>> START Stored data

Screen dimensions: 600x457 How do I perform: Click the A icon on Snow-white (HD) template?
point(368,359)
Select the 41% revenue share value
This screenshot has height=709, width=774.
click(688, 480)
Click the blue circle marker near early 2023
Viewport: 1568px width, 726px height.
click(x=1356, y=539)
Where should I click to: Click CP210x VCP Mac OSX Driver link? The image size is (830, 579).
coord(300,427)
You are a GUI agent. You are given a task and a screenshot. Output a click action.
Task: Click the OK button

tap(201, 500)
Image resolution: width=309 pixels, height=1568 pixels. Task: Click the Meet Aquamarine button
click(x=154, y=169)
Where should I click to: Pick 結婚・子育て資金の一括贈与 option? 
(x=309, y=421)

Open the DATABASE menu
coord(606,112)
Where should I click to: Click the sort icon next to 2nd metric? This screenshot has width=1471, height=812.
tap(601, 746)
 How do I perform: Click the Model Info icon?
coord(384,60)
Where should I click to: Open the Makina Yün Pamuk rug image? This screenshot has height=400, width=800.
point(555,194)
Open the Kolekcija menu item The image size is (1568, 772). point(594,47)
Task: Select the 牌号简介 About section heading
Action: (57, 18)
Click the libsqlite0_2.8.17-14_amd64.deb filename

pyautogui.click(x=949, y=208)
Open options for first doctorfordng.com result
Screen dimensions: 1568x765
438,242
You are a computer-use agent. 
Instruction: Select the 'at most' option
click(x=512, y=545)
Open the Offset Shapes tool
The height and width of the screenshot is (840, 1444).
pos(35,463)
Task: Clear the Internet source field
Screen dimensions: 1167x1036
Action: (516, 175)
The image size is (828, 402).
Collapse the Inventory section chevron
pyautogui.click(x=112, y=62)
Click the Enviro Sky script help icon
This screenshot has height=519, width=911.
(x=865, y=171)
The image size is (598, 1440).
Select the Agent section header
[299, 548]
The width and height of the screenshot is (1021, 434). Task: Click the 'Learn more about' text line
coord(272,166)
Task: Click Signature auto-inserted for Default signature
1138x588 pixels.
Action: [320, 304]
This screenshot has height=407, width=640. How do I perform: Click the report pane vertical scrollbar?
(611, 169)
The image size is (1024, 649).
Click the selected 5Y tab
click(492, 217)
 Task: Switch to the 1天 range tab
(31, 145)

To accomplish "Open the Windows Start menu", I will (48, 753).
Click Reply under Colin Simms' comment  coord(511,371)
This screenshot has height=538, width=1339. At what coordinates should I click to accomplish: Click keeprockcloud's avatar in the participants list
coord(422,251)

>> END Stored data

▸ Problem
Show each line of the records above that contains the string "menu".

▸ Solution to this task
Open the DATABASE menu
Open the Kolekcija menu item The image size is (1568, 772). point(594,47)
To accomplish "Open the Windows Start menu", I will (48, 753).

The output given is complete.